===== EXTRACTED MATERIAL =====

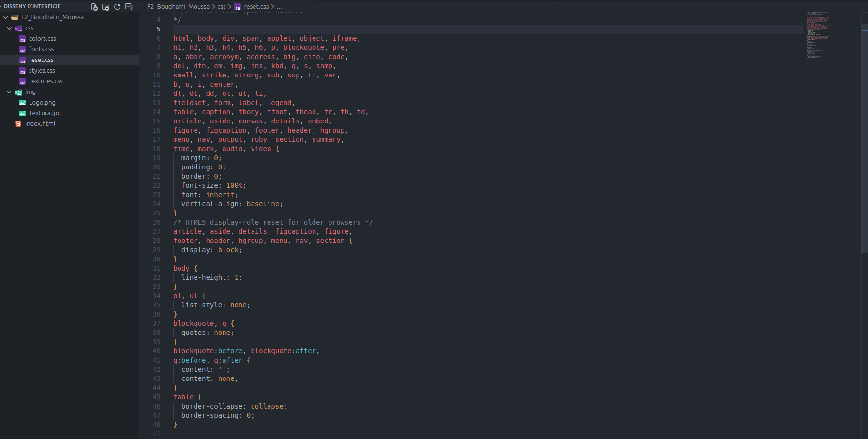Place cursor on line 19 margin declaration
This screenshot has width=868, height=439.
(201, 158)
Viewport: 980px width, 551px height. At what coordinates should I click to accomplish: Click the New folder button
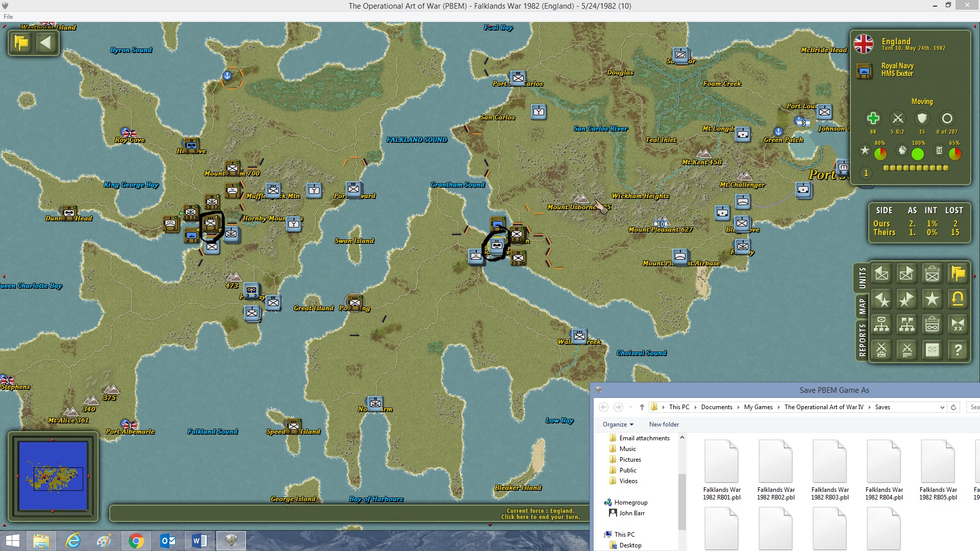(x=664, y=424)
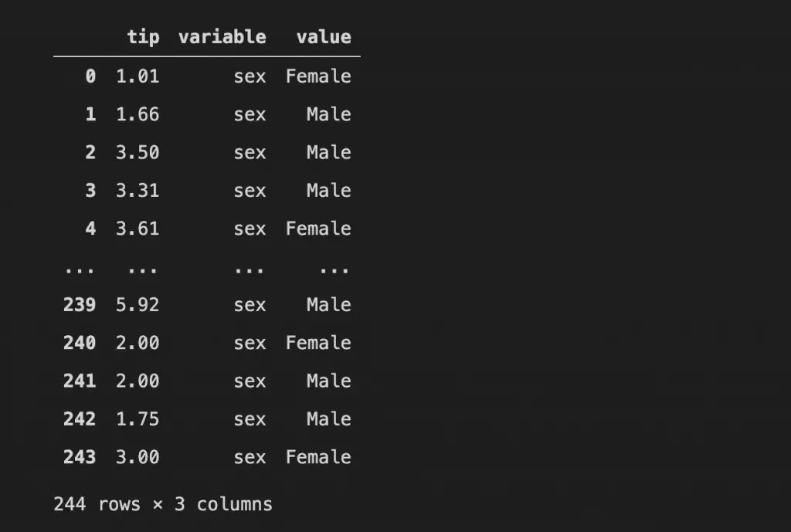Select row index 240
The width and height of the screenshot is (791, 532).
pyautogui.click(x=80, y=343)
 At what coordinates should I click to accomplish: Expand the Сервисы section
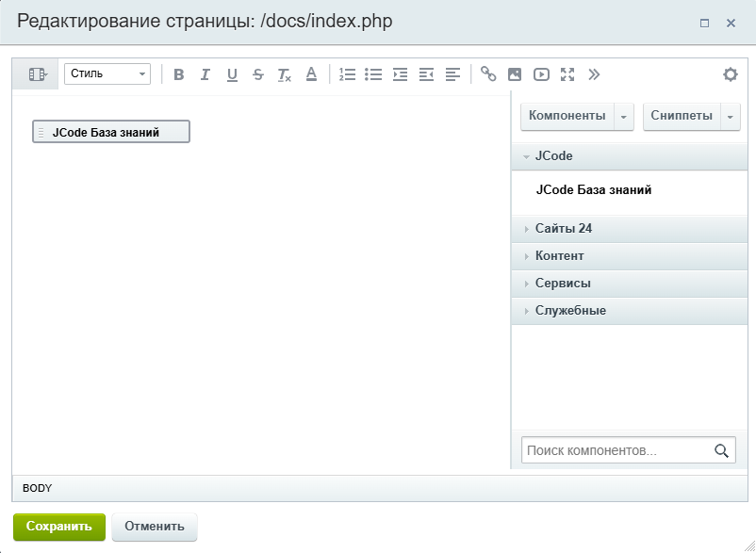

=====
===== EXTRACTED MATERIAL =====

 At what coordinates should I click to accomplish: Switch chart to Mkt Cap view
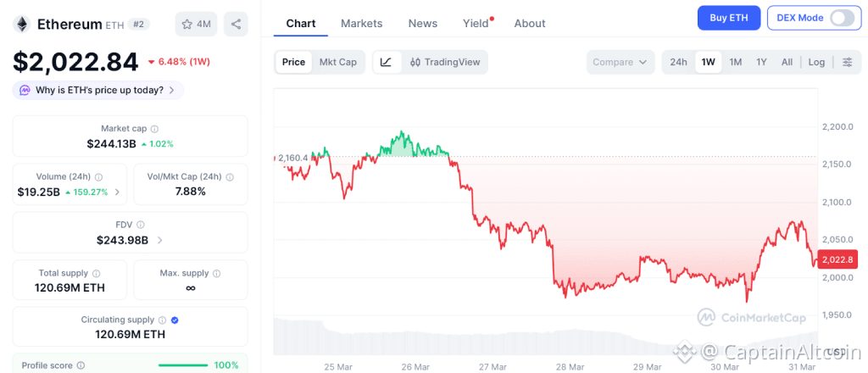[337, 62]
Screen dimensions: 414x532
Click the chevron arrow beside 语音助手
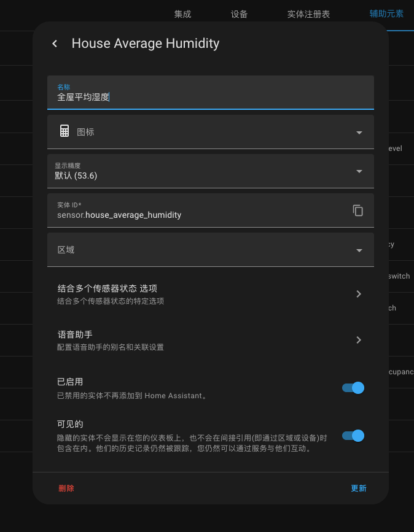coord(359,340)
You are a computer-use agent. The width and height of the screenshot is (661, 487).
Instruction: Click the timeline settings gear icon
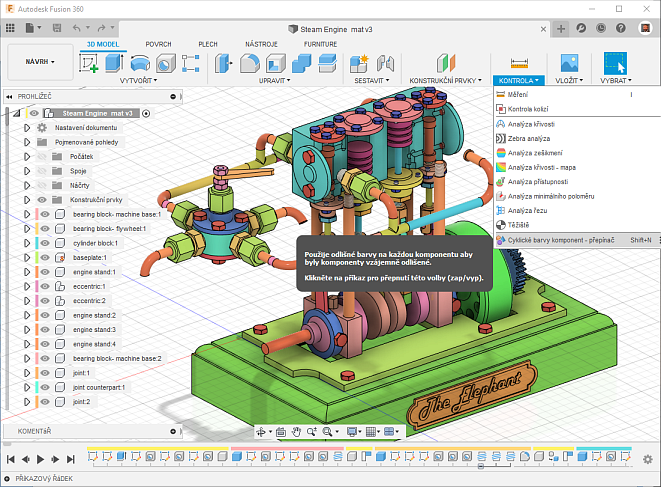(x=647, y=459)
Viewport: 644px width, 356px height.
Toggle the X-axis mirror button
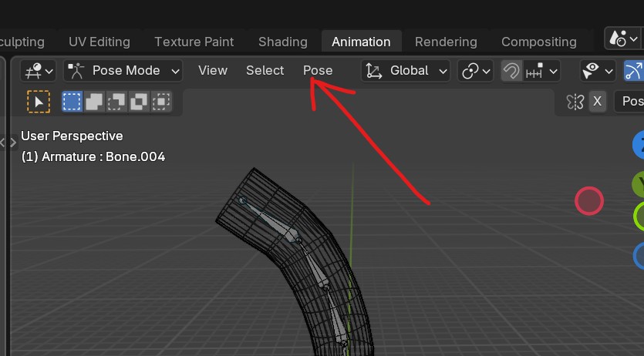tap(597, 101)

=====

* _WHAT TO DO_
Copy only these lines from the records above, exactly: the one with "Viewport: 980px width, 551px", the one with "At what coordinates should I click to accomplish: Expand", and those between. Skip the pictures.

* _PROBLEM SOLUTION_
Viewport: 980px width, 551px height. At what coordinates should I click to accomplish: Click the New folder button
(x=664, y=424)
Select row index 240
The width and height of the screenshot is (791, 532).
pyautogui.click(x=80, y=343)
 At what coordinates should I click to accomplish: Expand the Сервисы section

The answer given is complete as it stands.